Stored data

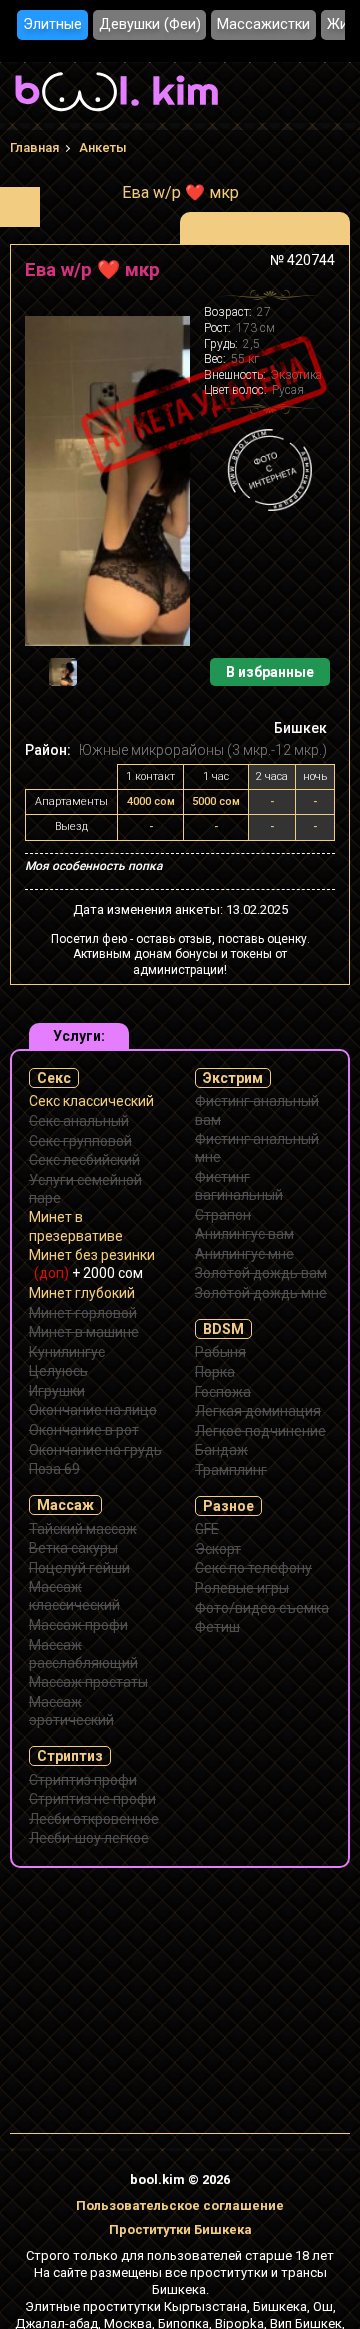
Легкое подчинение (260, 1431)
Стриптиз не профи (92, 1799)
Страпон (223, 1215)
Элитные (52, 24)
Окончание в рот (84, 1430)
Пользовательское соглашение (180, 2205)
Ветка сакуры (73, 1548)
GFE (207, 1529)
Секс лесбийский (84, 1160)
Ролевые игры (242, 1588)
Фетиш (217, 1627)
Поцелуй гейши (79, 1568)
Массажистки (263, 24)
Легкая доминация (258, 1411)
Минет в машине (84, 1332)
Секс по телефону (253, 1568)
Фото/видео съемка (262, 1608)
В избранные (270, 672)
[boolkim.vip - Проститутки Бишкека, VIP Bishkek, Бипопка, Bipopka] (116, 114)
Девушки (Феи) (150, 24)
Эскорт (218, 1549)
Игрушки (57, 1391)
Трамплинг (231, 1470)
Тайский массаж (83, 1529)
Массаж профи (78, 1625)
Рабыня (220, 1352)
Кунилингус (67, 1352)
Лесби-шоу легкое (89, 1838)
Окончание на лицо (93, 1410)
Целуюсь (58, 1371)
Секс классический (91, 1101)
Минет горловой (83, 1313)
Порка (215, 1372)
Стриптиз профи (83, 1780)
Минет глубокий (82, 1293)
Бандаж (221, 1450)
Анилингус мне (244, 1254)
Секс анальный (79, 1121)
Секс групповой (80, 1141)
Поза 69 (54, 1469)
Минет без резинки (92, 1264)
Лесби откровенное (94, 1819)
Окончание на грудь (95, 1450)
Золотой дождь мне (261, 1293)
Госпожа (223, 1392)
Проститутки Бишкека (180, 2229)
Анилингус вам (244, 1234)
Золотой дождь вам (261, 1273)
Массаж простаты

Task statement
Your answer should consist only of the lines from the one with "Минет горловой (83, 1313)" through the end of the data above, reproduced exactly.

Answer to this problem
Минет горловой (83, 1313)
Порка (215, 1372)
Стриптиз профи (83, 1780)
Минет глубокий (82, 1293)
Бандаж (221, 1450)
Анилингус мне (244, 1254)
Секс анальный (79, 1121)
Секс групповой (80, 1141)
Поза 69 (54, 1469)
Минет без резинки (92, 1264)
Лесби откровенное (94, 1819)
Окончание на грудь (95, 1450)
Золотой дождь мне (261, 1293)
Госпожа (223, 1392)
Проститутки Бишкека (180, 2229)
Анилингус вам (244, 1234)
Золотой дождь вам (261, 1273)
Массаж простаты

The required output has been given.